Scapegoating Hindu Community: Parallels Between Caste Discrimination Legislation and Salem Witch Trials

  • Fortunately, in the one case thus far of actual caste‐based litigation, America’s legal system has acquitted itself better than the Puritan tribunals of 17th-century Massachusetts.

Ever since the Salem Witch Trials, scapegoating has been a recurrent feature of American life. To exorcize the demons that loom over history’s darker chapters, a specific minority group—usually marginal, always powerless—is nominated to face exemplary punishment for sins that should rightfully be ascribed to most, if not all, of society.   

Recent initiatives that propose special legal frameworks to address alleged discrimination based on “caste” are the newest iteration of this phenomenon.

The incessant polemical slugfest around racism in America has spawned a voracious industry of Diversity, Equity, and Inclusion experts; sustained a clergy of academicians who evangelize the dogma of Critical Theory; and engendered a vexing battlefront that exacerbates our existing political and cultural divides.

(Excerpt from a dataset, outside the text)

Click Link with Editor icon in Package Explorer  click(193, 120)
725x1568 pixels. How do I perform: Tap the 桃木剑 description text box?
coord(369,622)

To assuage this turmoil without actually confronting the problem, a sacrifice must be made. By forcing a consensus that the micro-minority of South Asian—more specifically, Hindu Americans practice a form of discrimination that many people easily (if erroneously) conflate with racism, a convenient whipping boy can be designated for chastisement on the nation’s behalf. Measures can be taken to pummel this imaginary American evil—“casteism”—as a stand-in for everything from slavery to Jim Crow to latter-day white nationalism. Save a tiny subgroup of Americans who become the target of special profiling, everyone else walks away with a conscience unburdened.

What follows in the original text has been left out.